Appellant and importer Smith-Cooper International asked the U.S. Court of Appeals for the Federal Circuit for 3,000 more words in its reply brief as part of a suit on scope case on Vandewater International's steel branch outlets. SCI said appellant Sigma Corp. and the U.S. consented to the request and that good cause exists to allow the company to use more words given the "voluminous nature of the Government’s response brief, covering numerous procedural issues and questions of law and fact." In its reply brief, the government most recently argued that SCI relies too much on industry terms to argue that the steel branch outlets in question are not butt-welded and aren't subject to the antidumping duty order on butt-weld pipe fittings from China (see 2304240058) (Vandewater International v. United States, Fed. Cir. # 23-1093).
The Commerce Department illegally found that upholstered furniture imported by Amini Innovation Corp. was subject to the antidumping duty order on wooden bedroom furniture from China, the company argued in a complaint at the Court of International Trade. Amini said that its furniture, sold as different collections under its AICO brand differ from the in-scope furniture "in terms of physical characteristics, expectations of ultimate purchasers, ultimate use, channels of trade, and the manner in which they were advertised" (Amini Innovation Corp. v. United States, CIT # 23-00090).
The U.S. Court of Appeals for the Federal Circuit again rejected the Coalition of Freight Coupler Producers' bid to redact 180 unique words in its reply brief in an attorney conflict-of-interest suit. Judge Alan Prost said most of the information the coalition is seeking to redact was made publicly available in the Court of International Trade proceeding, and said information relating to the terms of an engagement agreement the coalition sought to redact was "disclosed without objection" in importer Amsted Rail's opening and reply briefs (Amsted Rail Co. v. U.S., Fed. Cir. # 23-1355).
World Trade Organization members negatively affected by national security-related trade restrictions may be able to impose retaliatory measures as a way to address the U.S. gripe with the body's review of national security issues, former Office of the U.S. Trade Representative counsel Warren Maruyama and former WTO deputy director-general Alan Wolff said. In a working paper released by the Peterson Institute for International Economics, Maruyama and Wolff propose a compromise to the U.S. position that national security claims are nonreviewable.

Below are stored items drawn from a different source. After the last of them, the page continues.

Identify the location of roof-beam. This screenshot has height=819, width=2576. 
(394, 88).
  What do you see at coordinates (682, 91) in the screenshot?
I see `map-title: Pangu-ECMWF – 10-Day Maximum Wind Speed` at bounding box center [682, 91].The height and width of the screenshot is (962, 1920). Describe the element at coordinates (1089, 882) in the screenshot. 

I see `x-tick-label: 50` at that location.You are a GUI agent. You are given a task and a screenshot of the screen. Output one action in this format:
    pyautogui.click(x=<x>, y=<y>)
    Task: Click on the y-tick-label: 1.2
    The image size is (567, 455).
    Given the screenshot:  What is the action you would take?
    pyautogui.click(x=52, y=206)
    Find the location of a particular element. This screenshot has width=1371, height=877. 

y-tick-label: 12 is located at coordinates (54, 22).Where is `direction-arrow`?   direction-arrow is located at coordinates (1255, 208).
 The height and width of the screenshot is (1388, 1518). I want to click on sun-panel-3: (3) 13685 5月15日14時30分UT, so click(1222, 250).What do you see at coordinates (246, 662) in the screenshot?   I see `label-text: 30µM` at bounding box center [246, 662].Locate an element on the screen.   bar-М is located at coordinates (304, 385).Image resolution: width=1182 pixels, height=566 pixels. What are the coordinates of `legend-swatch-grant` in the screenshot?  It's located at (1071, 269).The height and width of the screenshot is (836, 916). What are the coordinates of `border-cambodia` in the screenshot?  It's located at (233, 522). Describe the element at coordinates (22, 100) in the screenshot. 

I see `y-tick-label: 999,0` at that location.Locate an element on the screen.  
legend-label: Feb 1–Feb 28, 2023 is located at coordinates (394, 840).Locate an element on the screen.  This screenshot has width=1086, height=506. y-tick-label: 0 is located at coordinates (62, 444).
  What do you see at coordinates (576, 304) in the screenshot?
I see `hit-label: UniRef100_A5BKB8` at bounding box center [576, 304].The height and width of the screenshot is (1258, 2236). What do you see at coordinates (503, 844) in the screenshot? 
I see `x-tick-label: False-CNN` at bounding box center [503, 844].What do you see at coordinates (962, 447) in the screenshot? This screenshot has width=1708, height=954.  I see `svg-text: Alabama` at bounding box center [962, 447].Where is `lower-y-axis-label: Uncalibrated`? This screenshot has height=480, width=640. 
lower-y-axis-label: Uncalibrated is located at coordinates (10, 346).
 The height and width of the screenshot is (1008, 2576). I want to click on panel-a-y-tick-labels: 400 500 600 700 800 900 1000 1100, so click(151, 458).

The following lawsuits were recently filed at the Court of International Trade:
Although the Commerce Department in an antidumping duty proceeding found that GreenFirst Forest is the successor-in-interest to Rayonier A.M. Canada (RYAM), it concurrently found in a countervailing duty proceeding that the same acquisition was a "significant change," GreenFirst told the Court of International Trade. Even though Commerce uses different standards for starting AD and CVD changed circumstances reviews, GreenFirst thought it was significant that the agency analyzed the acquisition and found "there were no relevant changes to its structure and operations following the acquisition” (GreenFirst Forest Products v. U.S., CIT # 22-00097).
The U.S. Court of Appeals for the Federal Circuit asked the government to respond to a petition for rehearing filed by steel importers led by PrimeSource Building Products on the appellate court's opinion upholding President Donald Trump's expansion of the Section 232 national security tariffs to steel "derivative" products. The court asked the U.S. to file a response on or before June 6. The rehearing motion argued that if the decision stands, the president "will enjoy unbounded legislative power to regulate foreign trade -- to take any action, at any time, targeting any imported product," so long as the commerce secretary makes a threat determination on the targeted product or any material used to make the product (see 2304260033) (PrimeSource Building Products v. U.S., Fed. Cir. # 21-2066).
Antidumping duty petitioner Mid Continent Steel & Wire does not have standing to appeal a Court of International Trade decision barring the government from collected AD cash deposits from exporter Oman Fasteners at the "punitive" 154.33% dumping rate, Oman Fasteners argued in a reply brief at the U.S. Court of Appeals for the Federal Circuit. Mid Continent is not subject to the injunction and cannot establish legally protected interest in the injunction, "which merely keeps Oman Fasteners in business until a final rate can be determined," the brief said (Oman Fasteners v. United States, Fed. Cir. # 23-1661).
No lawsuits were recently filed at the Court of International Trade.
Claims made by importer Aspects Furniture International that questioned CBP evidence in an Enforce and Protect Act investigation lack merit, the U.S. said in a reply brief at the Court of International Trade. The bedroom furniture importer “advances numerous arguments that quibble with credibility findings and overlook detailed explanations provided by Customs," the government said following a remand proceeding at the trade court (Aspects Furniture International v. United States, CIT # 20-03824).